YOUR ASSIGNMENT ::
Begin with the first line of the entries below and reproduce each line exactly, ending with the line that holds "20 (604, 1045)".

EXTRACTED RECORDS ::
┄┄┄┄┄┄┄┄┄┄┄┄┄┄┄┄┄┄┄┄
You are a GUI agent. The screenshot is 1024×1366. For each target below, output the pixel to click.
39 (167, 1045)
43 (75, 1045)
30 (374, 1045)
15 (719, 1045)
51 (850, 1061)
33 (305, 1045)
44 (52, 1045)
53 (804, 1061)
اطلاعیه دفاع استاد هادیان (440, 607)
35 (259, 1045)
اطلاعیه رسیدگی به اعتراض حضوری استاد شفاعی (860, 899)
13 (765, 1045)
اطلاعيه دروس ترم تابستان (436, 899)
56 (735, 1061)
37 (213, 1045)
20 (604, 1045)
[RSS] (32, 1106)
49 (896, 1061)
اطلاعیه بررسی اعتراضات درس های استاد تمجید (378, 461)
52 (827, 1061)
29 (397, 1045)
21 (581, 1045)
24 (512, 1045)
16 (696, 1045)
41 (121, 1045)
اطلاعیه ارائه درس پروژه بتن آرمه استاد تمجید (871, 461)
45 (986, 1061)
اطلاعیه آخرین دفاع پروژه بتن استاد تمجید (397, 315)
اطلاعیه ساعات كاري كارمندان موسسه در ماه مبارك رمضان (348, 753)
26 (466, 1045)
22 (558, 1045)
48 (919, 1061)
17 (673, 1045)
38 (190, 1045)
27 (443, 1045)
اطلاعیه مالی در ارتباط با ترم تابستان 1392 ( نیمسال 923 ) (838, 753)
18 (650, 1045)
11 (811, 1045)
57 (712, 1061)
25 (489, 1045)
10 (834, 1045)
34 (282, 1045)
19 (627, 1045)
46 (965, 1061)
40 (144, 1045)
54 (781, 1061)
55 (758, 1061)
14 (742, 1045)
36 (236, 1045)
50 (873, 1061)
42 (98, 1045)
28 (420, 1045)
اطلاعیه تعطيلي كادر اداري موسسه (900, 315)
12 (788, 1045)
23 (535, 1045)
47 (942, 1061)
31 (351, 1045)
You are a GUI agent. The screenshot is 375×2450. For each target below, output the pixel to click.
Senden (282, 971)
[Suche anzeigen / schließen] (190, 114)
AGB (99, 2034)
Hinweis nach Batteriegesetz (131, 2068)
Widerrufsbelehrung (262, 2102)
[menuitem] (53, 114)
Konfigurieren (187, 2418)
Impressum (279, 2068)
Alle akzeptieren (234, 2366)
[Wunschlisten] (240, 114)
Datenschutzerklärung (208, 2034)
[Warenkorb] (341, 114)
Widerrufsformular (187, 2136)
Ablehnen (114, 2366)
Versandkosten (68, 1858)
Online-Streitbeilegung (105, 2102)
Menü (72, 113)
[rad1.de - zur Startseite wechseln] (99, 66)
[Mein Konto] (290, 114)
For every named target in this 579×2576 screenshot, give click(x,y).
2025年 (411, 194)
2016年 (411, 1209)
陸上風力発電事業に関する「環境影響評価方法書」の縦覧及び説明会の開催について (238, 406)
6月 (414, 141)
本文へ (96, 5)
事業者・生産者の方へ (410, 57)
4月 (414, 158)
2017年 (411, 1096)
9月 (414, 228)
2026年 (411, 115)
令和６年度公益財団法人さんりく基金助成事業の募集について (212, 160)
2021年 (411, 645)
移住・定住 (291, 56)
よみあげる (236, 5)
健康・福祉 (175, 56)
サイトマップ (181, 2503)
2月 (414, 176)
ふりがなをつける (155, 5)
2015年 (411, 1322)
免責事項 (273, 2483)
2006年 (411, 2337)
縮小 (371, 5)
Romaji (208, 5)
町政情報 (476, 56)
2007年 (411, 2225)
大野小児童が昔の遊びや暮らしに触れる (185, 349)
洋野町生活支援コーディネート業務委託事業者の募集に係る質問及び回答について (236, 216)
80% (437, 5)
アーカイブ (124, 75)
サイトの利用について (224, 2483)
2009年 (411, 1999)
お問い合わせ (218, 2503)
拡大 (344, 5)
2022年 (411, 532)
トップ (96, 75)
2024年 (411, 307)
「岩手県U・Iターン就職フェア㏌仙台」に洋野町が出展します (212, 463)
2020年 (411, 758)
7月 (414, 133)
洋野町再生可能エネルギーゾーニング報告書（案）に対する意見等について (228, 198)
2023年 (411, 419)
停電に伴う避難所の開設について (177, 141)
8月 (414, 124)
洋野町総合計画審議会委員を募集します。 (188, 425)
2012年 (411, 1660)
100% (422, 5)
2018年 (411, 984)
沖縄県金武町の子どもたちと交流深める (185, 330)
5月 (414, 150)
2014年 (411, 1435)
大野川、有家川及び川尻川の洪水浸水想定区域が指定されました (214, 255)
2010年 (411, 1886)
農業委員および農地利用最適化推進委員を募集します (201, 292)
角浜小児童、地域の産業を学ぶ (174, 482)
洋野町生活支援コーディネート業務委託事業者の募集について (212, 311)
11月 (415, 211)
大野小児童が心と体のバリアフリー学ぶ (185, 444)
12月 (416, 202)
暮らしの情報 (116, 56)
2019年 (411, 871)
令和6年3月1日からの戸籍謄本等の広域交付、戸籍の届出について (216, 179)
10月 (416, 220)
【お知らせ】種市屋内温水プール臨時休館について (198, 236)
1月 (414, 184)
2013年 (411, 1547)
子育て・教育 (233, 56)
┄┄┄┄┄┄┄┄┄┄┄┄┄┄┄┄┄┄┄┄
SOLUTION FOR THIS PROBLEM ::
You are a GUI agent. The screenshot is 1024×1366. For each target below, output the pixel to click.
39 (167, 1045)
43 (75, 1045)
30 (374, 1045)
15 (719, 1045)
51 (850, 1061)
33 (305, 1045)
44 (52, 1045)
53 (804, 1061)
اطلاعیه دفاع استاد هادیان (440, 607)
35 (259, 1045)
اطلاعیه رسیدگی به اعتراض حضوری استاد شفاعی (860, 899)
13 (765, 1045)
اطلاعيه دروس ترم تابستان (436, 899)
56 (735, 1061)
37 (213, 1045)
20 (604, 1045)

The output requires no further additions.